Records from a data source
------------------------------
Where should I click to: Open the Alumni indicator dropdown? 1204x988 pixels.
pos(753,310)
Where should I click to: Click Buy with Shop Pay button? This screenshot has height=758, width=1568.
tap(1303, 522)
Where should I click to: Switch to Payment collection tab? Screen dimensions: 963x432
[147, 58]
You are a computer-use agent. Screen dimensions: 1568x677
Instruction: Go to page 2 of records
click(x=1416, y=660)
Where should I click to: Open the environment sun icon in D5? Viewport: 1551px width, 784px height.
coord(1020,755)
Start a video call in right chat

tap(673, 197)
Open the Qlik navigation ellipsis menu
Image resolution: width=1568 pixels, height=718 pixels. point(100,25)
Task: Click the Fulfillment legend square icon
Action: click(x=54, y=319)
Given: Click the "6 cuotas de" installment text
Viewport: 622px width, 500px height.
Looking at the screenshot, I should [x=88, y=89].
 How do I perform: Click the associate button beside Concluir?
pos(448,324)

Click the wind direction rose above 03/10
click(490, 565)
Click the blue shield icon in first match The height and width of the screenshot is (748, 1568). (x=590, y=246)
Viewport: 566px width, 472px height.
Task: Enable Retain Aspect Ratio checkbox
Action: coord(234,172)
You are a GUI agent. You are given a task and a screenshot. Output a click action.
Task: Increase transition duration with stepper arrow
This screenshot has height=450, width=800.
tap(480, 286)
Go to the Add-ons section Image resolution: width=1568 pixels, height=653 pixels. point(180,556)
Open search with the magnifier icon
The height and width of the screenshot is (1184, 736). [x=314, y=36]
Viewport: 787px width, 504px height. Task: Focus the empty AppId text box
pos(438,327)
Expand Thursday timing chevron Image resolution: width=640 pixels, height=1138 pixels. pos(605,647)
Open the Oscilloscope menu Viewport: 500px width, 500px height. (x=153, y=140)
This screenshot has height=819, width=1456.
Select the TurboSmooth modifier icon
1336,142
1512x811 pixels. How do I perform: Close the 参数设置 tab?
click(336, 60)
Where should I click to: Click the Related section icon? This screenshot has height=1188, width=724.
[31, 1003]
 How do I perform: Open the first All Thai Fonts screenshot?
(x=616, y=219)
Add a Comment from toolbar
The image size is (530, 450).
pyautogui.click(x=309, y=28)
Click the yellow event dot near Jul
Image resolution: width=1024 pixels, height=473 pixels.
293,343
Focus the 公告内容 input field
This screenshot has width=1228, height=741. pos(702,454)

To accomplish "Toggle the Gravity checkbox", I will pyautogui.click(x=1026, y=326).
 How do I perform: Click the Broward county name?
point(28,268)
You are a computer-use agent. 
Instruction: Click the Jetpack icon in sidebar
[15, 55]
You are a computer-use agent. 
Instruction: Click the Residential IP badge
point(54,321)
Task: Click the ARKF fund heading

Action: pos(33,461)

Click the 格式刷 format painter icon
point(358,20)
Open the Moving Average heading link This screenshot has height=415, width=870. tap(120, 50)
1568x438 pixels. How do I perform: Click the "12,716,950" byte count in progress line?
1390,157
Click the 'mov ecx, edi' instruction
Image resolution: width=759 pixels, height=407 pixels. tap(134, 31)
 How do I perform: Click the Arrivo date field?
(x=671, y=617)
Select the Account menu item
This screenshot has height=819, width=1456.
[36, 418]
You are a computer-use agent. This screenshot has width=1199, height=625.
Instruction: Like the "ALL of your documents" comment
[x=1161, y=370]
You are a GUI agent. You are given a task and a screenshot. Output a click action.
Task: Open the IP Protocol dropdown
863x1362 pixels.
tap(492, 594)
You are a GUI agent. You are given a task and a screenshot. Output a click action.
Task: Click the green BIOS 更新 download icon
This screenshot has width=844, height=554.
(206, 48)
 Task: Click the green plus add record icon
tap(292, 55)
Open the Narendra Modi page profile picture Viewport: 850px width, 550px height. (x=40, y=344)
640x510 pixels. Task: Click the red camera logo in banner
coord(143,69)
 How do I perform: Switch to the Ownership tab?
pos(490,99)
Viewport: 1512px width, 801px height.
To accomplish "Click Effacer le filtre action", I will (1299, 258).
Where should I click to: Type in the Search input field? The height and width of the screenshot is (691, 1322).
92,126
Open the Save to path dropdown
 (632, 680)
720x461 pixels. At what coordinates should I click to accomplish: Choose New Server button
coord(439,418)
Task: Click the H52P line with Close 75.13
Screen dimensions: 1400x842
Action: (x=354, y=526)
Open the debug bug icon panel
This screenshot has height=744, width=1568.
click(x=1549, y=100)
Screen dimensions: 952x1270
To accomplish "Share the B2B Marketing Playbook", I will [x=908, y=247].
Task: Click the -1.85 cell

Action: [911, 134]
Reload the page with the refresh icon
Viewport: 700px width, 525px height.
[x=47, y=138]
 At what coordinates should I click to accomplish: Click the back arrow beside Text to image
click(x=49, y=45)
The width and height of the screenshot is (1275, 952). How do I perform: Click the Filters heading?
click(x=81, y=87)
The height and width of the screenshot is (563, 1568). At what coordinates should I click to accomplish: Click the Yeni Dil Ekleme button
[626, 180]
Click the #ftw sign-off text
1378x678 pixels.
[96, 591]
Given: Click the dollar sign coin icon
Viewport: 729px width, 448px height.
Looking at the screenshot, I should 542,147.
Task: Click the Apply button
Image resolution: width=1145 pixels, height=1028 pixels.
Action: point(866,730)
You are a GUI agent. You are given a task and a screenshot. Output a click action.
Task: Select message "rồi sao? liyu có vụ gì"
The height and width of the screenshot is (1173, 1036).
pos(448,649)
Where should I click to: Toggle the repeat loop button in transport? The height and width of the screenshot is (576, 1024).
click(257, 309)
------------------------------
EXERCISE » The records above should be transcribed in full, with no differences.

FINISHED EXERCISE »
Where should I click to: Open the Alumni indicator dropdown? 1204x988 pixels.
pos(753,310)
Where should I click to: Click Buy with Shop Pay button? This screenshot has height=758, width=1568.
tap(1303, 522)
Where should I click to: Switch to Payment collection tab? Screen dimensions: 963x432
[147, 58]
You are a computer-use agent. Screen dimensions: 1568x677
Instruction: Go to page 2 of records
click(x=1416, y=660)
Where should I click to: Open the environment sun icon in D5? Viewport: 1551px width, 784px height.
coord(1020,755)
Start a video call in right chat

tap(673, 197)
Open the Qlik navigation ellipsis menu
Image resolution: width=1568 pixels, height=718 pixels. point(100,25)
Task: Click the Fulfillment legend square icon
Action: click(x=54, y=319)
Given: Click the "6 cuotas de" installment text
Viewport: 622px width, 500px height.
Looking at the screenshot, I should [x=88, y=89].
 How do I perform: Click the associate button beside Concluir?
pos(448,324)

Click the wind direction rose above 03/10
click(490, 565)
Click the blue shield icon in first match The height and width of the screenshot is (748, 1568). (x=590, y=246)
Viewport: 566px width, 472px height.
Task: Enable Retain Aspect Ratio checkbox
Action: coord(234,172)
You are a GUI agent. You are given a task and a screenshot. Output a click action.
Task: Increase transition duration with stepper arrow
This screenshot has height=450, width=800.
tap(480, 286)
Go to the Add-ons section Image resolution: width=1568 pixels, height=653 pixels. point(180,556)
Open search with the magnifier icon
The height and width of the screenshot is (1184, 736). [x=314, y=36]
Viewport: 787px width, 504px height. Task: Focus the empty AppId text box
pos(438,327)
Expand Thursday timing chevron Image resolution: width=640 pixels, height=1138 pixels. pos(605,647)
Open the Oscilloscope menu Viewport: 500px width, 500px height. (x=153, y=140)
This screenshot has height=819, width=1456.
Select the TurboSmooth modifier icon
1336,142
1512x811 pixels. How do I perform: Close the 参数设置 tab?
click(336, 60)
Where should I click to: Click the Related section icon? This screenshot has height=1188, width=724.
[31, 1003]
 How do I perform: Open the first All Thai Fonts screenshot?
(x=616, y=219)
Add a Comment from toolbar
The image size is (530, 450).
pyautogui.click(x=309, y=28)
Click the yellow event dot near Jul
Image resolution: width=1024 pixels, height=473 pixels.
293,343
Focus the 公告内容 input field
This screenshot has width=1228, height=741. pos(702,454)

To accomplish "Toggle the Gravity checkbox", I will pyautogui.click(x=1026, y=326).
 How do I perform: Click the Broward county name?
point(28,268)
You are a computer-use agent. 
Instruction: Click the Jetpack icon in sidebar
[15, 55]
You are a computer-use agent. 
Instruction: Click the Residential IP badge
point(54,321)
Task: Click the ARKF fund heading

Action: pos(33,461)

Click the 格式刷 format painter icon
point(358,20)
Open the Moving Average heading link This screenshot has height=415, width=870. tap(120, 50)
1568x438 pixels. How do I perform: Click the "12,716,950" byte count in progress line?
1390,157
Click the 'mov ecx, edi' instruction
Image resolution: width=759 pixels, height=407 pixels. tap(134, 31)
 How do I perform: Click the Arrivo date field?
(x=671, y=617)
Select the Account menu item
This screenshot has height=819, width=1456.
[36, 418]
You are a computer-use agent. This screenshot has width=1199, height=625.
Instruction: Like the "ALL of your documents" comment
[x=1161, y=370]
You are a GUI agent. You are given a task and a screenshot. Output a click action.
Task: Open the IP Protocol dropdown
863x1362 pixels.
tap(492, 594)
You are a GUI agent. You are given a task and a screenshot. Output a click action.
Task: Click the green BIOS 更新 download icon
This screenshot has width=844, height=554.
(206, 48)
 Task: Click the green plus add record icon
tap(292, 55)
Open the Narendra Modi page profile picture Viewport: 850px width, 550px height. (x=40, y=344)
640x510 pixels. Task: Click the red camera logo in banner
coord(143,69)
 How do I perform: Switch to the Ownership tab?
pos(490,99)
Viewport: 1512px width, 801px height.
To accomplish "Click Effacer le filtre action", I will (1299, 258).
Where should I click to: Type in the Search input field? The height and width of the screenshot is (691, 1322).
92,126
Open the Save to path dropdown
 (632, 680)
720x461 pixels. At what coordinates should I click to accomplish: Choose New Server button
coord(439,418)
Task: Click the H52P line with Close 75.13
Screen dimensions: 1400x842
Action: (x=354, y=526)
Open the debug bug icon panel
This screenshot has height=744, width=1568.
click(x=1549, y=100)
Screen dimensions: 952x1270
To accomplish "Share the B2B Marketing Playbook", I will [x=908, y=247].
Task: Click the -1.85 cell

Action: [911, 134]
Reload the page with the refresh icon
Viewport: 700px width, 525px height.
[x=47, y=138]
 At what coordinates should I click to accomplish: Click the back arrow beside Text to image
click(x=49, y=45)
The width and height of the screenshot is (1275, 952). How do I perform: Click the Filters heading?
click(x=81, y=87)
The height and width of the screenshot is (563, 1568). At what coordinates should I click to accomplish: Click the Yeni Dil Ekleme button
[626, 180]
Click the #ftw sign-off text
1378x678 pixels.
[96, 591]
Given: Click the dollar sign coin icon
Viewport: 729px width, 448px height.
Looking at the screenshot, I should 542,147.
Task: Click the Apply button
Image resolution: width=1145 pixels, height=1028 pixels.
Action: point(866,730)
You are a GUI agent. You are given a task and a screenshot. Output a click action.
Task: Select message "rồi sao? liyu có vụ gì"
The height and width of the screenshot is (1173, 1036).
pos(448,649)
Where should I click to: Toggle the repeat loop button in transport? The height and width of the screenshot is (576, 1024).
click(257, 309)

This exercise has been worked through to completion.